House Dems call for Supreme Court term limits: Here are the pros and cons
“I think the whole idea is to lower the political temperature surrounding the courts and our confirmation hearings,” said Anthony Marcum, a resident fellow at the R Street Institute. “The problem is, not only are these plans unconstitutional, but I fear they’ll have the exact opposite results.”
Rather than making confirmations less contentious, they’ll be permanently tied to every presidential race and Senate race, putting an even bigger political spotlight on the court, according to Marcum. “You won’t take away the political pressure on the courts, you’ll make it even worse.”

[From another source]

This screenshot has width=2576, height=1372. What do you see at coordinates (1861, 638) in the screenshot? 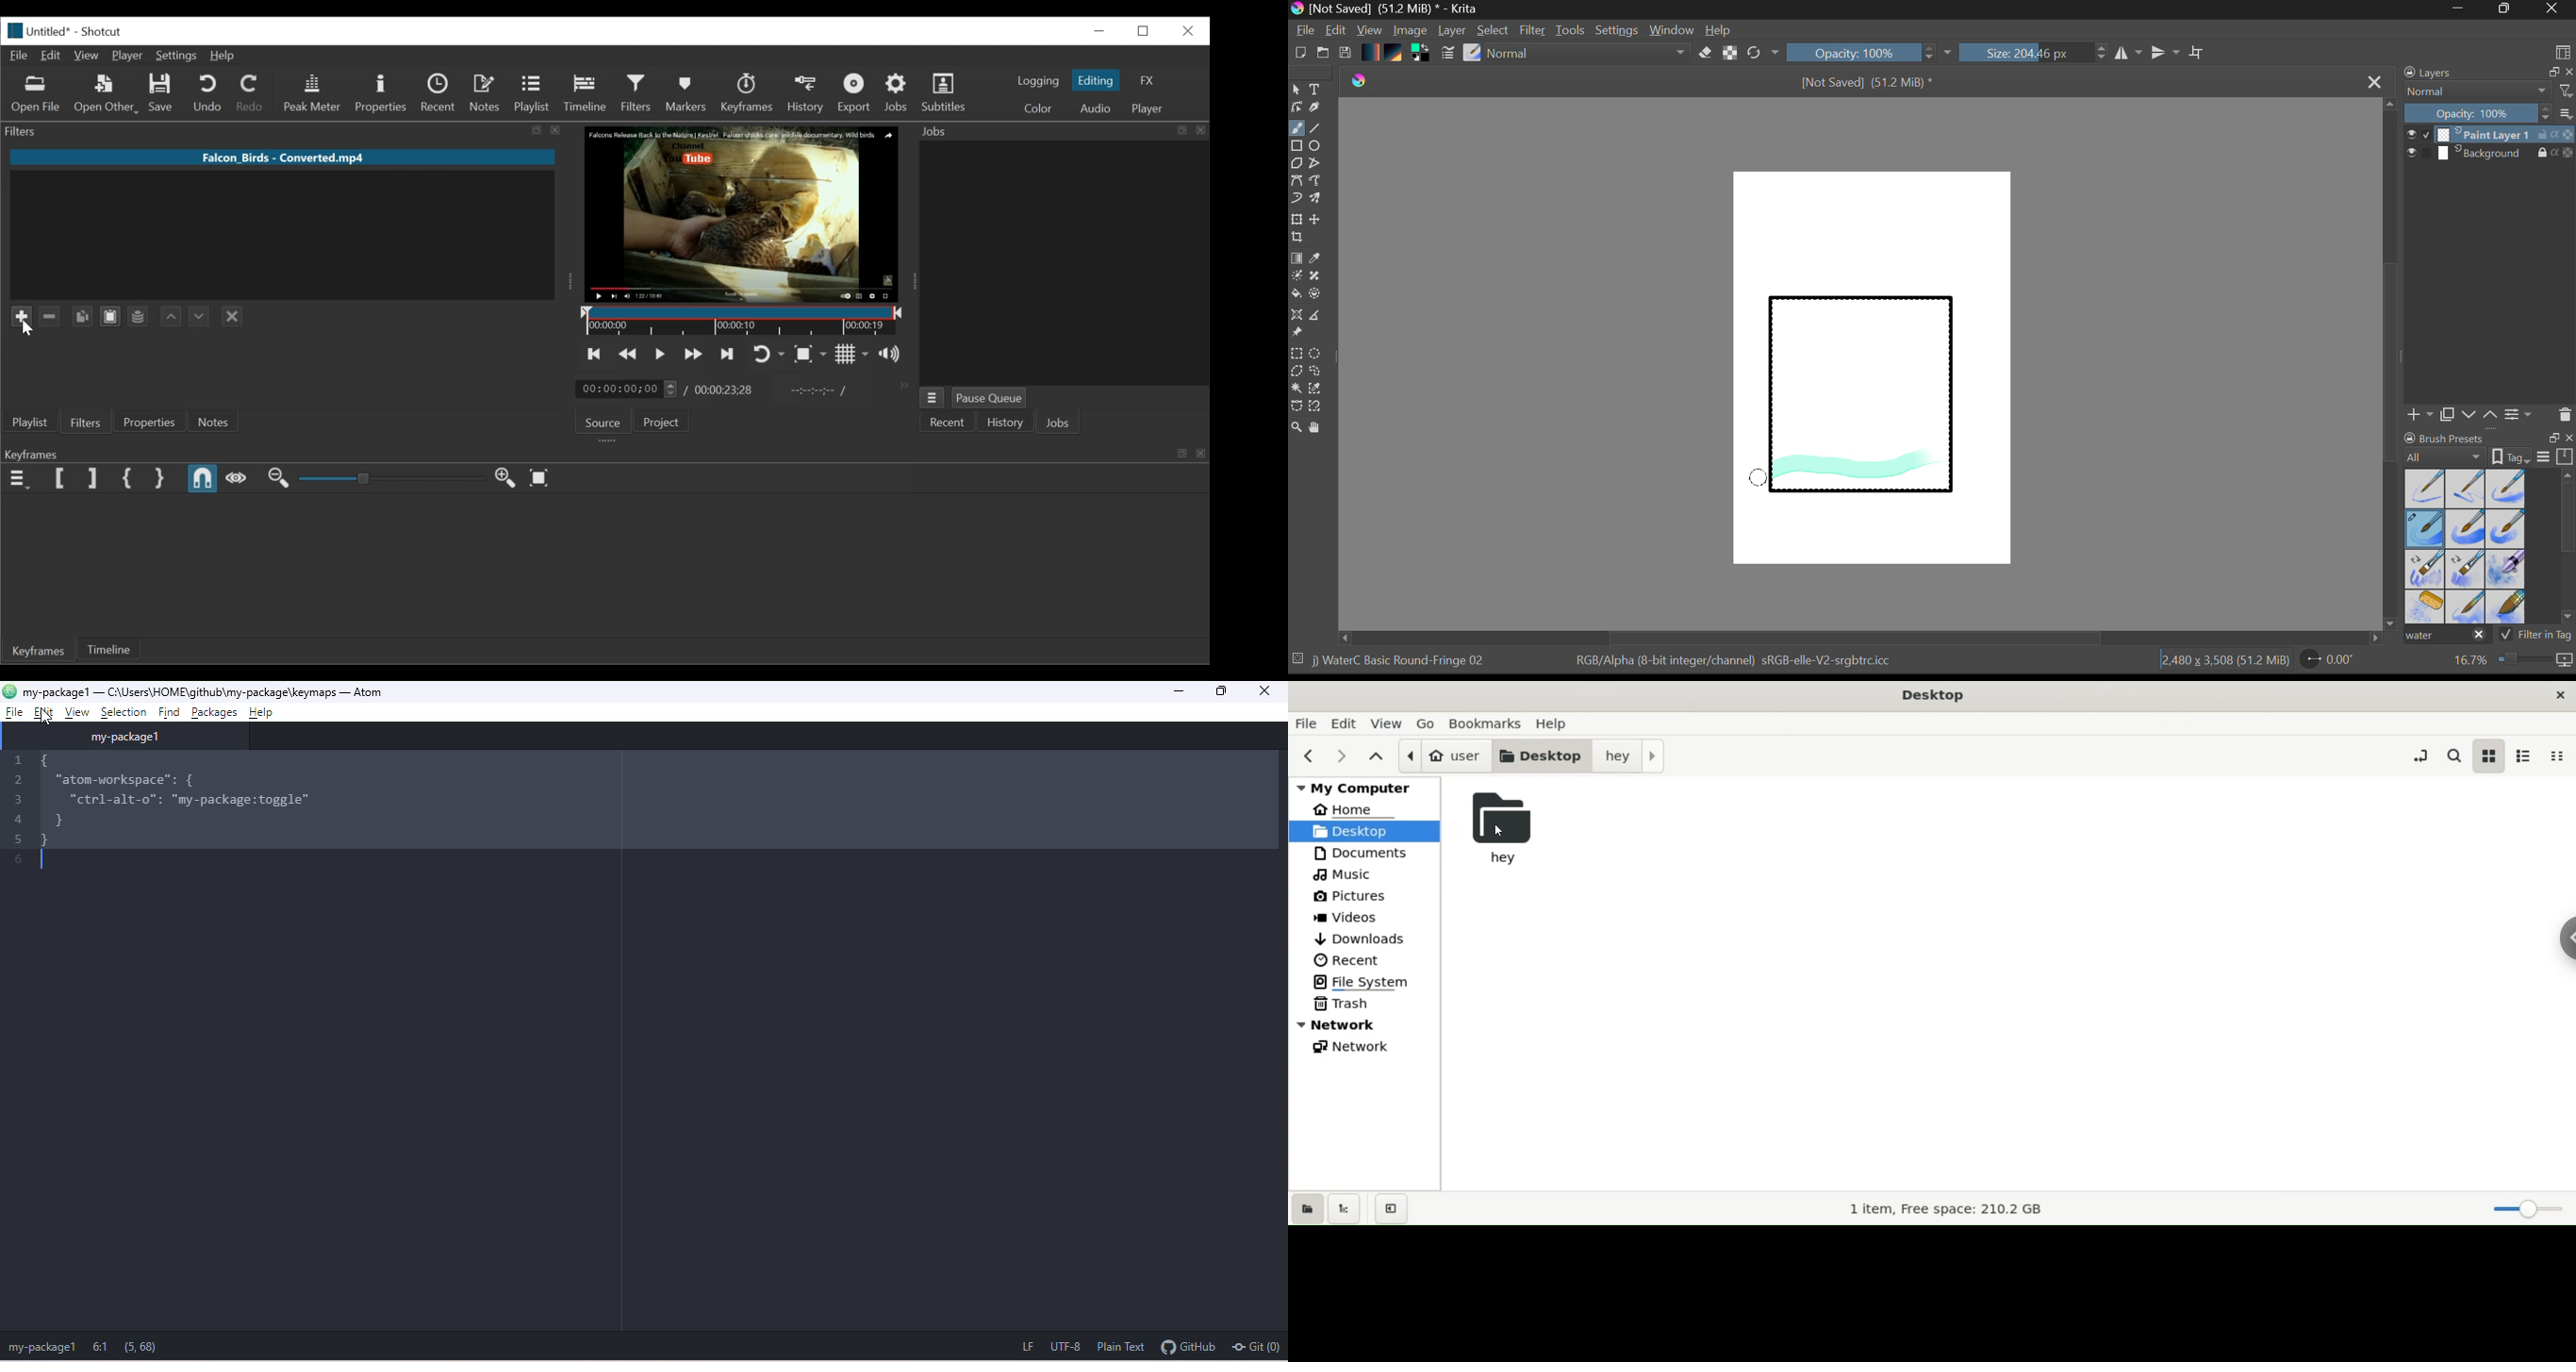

Under the proposal, a president serving two terms could appoint up to four justices. Marcum advised that could throw the court off-balance ideologically within a short period of time, especially if two presidents of the same party served two back-to-back terms. “You could very well go from eight Scalias to eight Ginsburgs in a relatively short period of time,” he said. “That sort of back and forth is not what people anticipate in these 18-year terms.”
If the court becomes overwhelmingly one-sided, there are fears that the majority could take advantage of its position to overturn precedent. Suzanna Sherry, a constitutional law professor at Vanderbilt Law School warned that welcoming a new justice to the court every two years “could wreak havoc on doctrinal stability.”